PG-13: Violence, Sex, and Teen Readers
Darlene Marshall (moderator)
Wesley Chu
Fonda Lee (Buy Zeroboxer!)
Jenn Reese
Alaina Ewing
  • Young Adult. What is it?
    • FL: YA has burgeoned in the last decade. Books that have had younger protagonists and appealed to younger readers have always existed. The book was not different in the content or subject matter, but in the viewpoint of the character, and whether you are talking about something that is related at that time in life.
    • AE: I start by thinking: YA is about a teenager going through teen experiences. But then I think that my protagonist is really advanced, and dealing with stuff that teens don’t normally deal with. If a book merely has a teen protagonist, that doesn’t make it YA.
    • JR: middle-grade is targeted towards 8-12, and it’s a subject of children. YA is targeted for 13 and above, and it is really a subset of adult. The majority of YA readers are adults.
    • WC: A 1e-year old experience is vastly different than just a 19-year-old’s experience. You can’t just say “teen” and group it all together.
    • DM: it spans pre-pubescant to mature, sexually active adults.
  • What is the purpose of the marketing? Is it for the parent? For the teen?
    • WC: Kids at 10 know all about sex.
    • FL: all sorts of violence are acceptable, but sex is not in a YA novel.
      • Got pushback from editor: couldn’t do YA because the male’s love interest was an older woman.
      • There is a line, but it’s really fuzzy.
      • With respect to sex: that lines is drawn in a more conservative way.
      • If the sexual experience is by two teenagers, then it can be a YA book.

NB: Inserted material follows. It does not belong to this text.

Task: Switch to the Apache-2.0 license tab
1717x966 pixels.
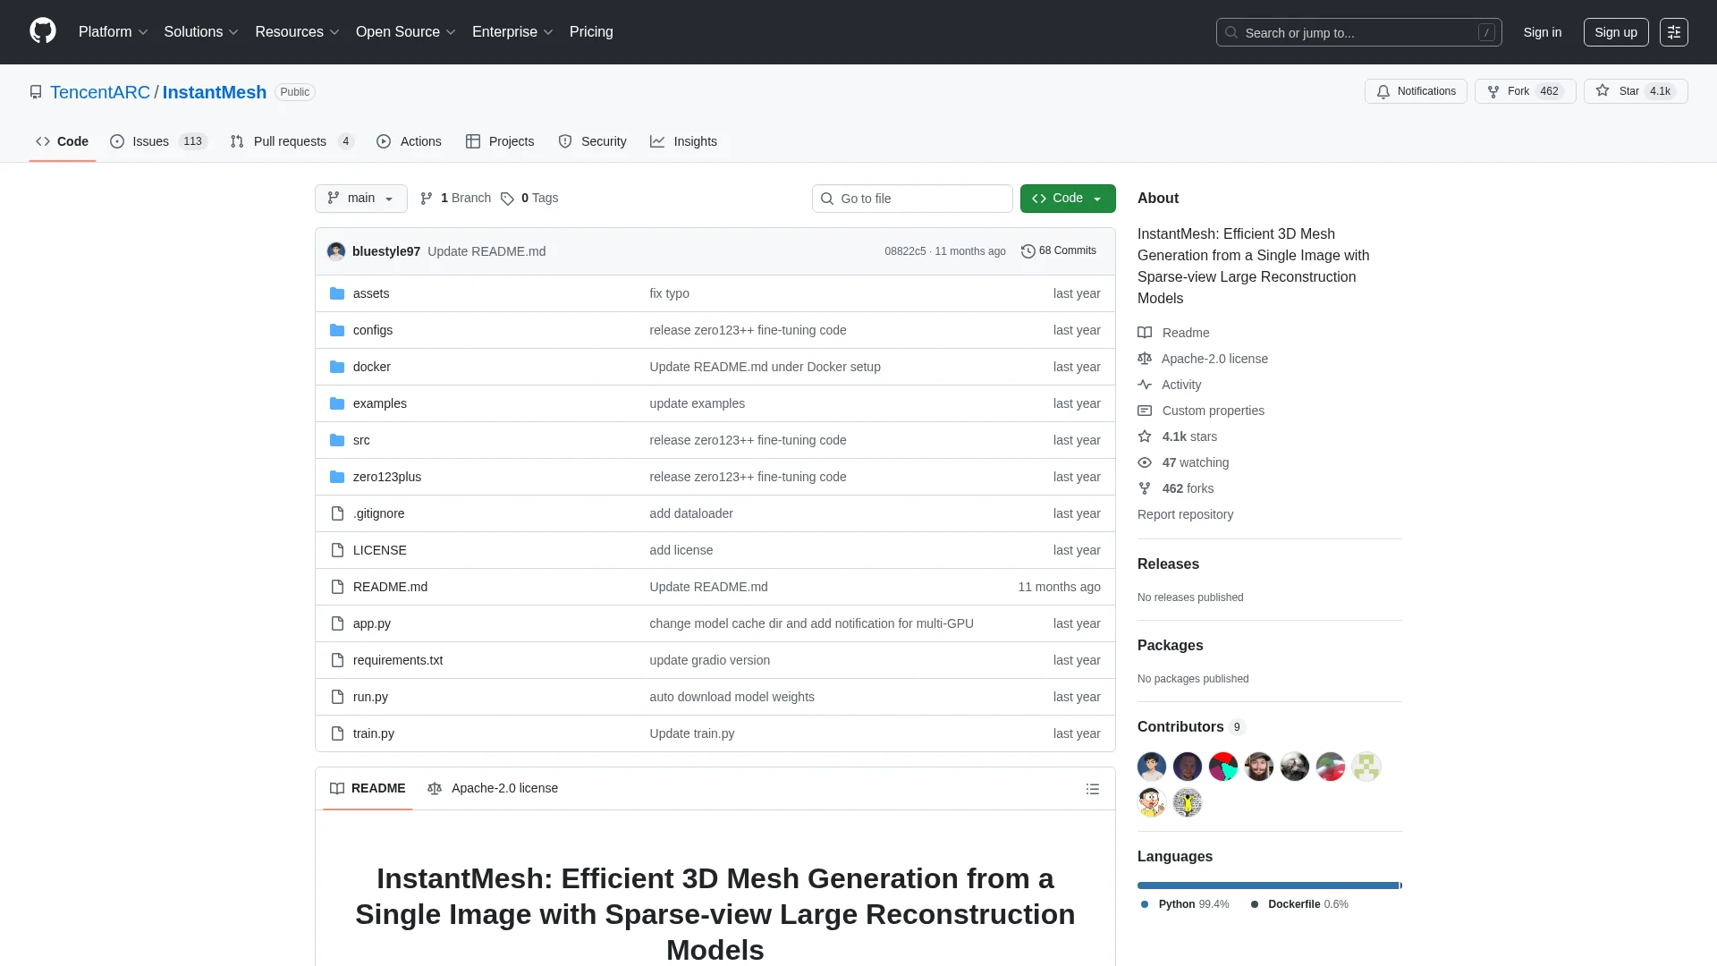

    • JR: We’ve had all sorts of sexually things in a YA book, but they can’t just be a backdrop…the way sexual violence is in Game of Thrones. They have to be in the foreground and dealt with.
    • AE: My publisher pushed back more on my handling of violence. I had more explicit torture scenes, and then publisher wanted me to pull back and have those things off screen.
    • If there’s sex or violence in YA, it can’t be gratuitous, it has to advance the characters and the story.
      • WC: That should be true of all writing, not just YA.
  • Do you approach YA differently then adult fiction?
    • FL: No, I just write it. And if there is pushback later, I’ll deal with it.
    • “Okay, give me the list: how many fucks and shits do I get to use?”
    • FL: Kids reach up. An advanced MG reader is reading into YA. They aren’t going to get and/or be ready for everything in YA.
  • More women writing YA, more women reading YA. But men winning more awards in YA, even though they are minority of writers and readers.
  • School librarians
    • Can be awesome, because they can get books into the hands of kids that wouldn’t otherwise get there.
    • But sometimes strange rules:
      • One library system: sex and torture is okay, but cussing of any kind is not allowed.
      • Another system: any amount of violence is okay, but no swearing or sex.
    • WC: I think you can tell any story without any fights, any sex, or any swearing, and still tell the same story. (I love fights scenes, but they aren’t necessary.)
    • JR: A good fight scene should still illuminate character.
    • FL: If you’re going to have violence, or sex, or swearing, it better serve the story, and you should put in just enough to do that.
  • People who do teenage sex handled well in YA: Carrie Misrobian, Christina Ireland, Rae Carson.
  • Q: How do you handle different reading levels? You can have a teenager who is mature and ready to deal with advanced topics, but not with adult reading level.
    • FL: I don’t. I just write what I write. But there is an organization out there who helps filter YA books by all of these criteria.
    • DM: Lexile rating helps categorize books for readers of certain abilities.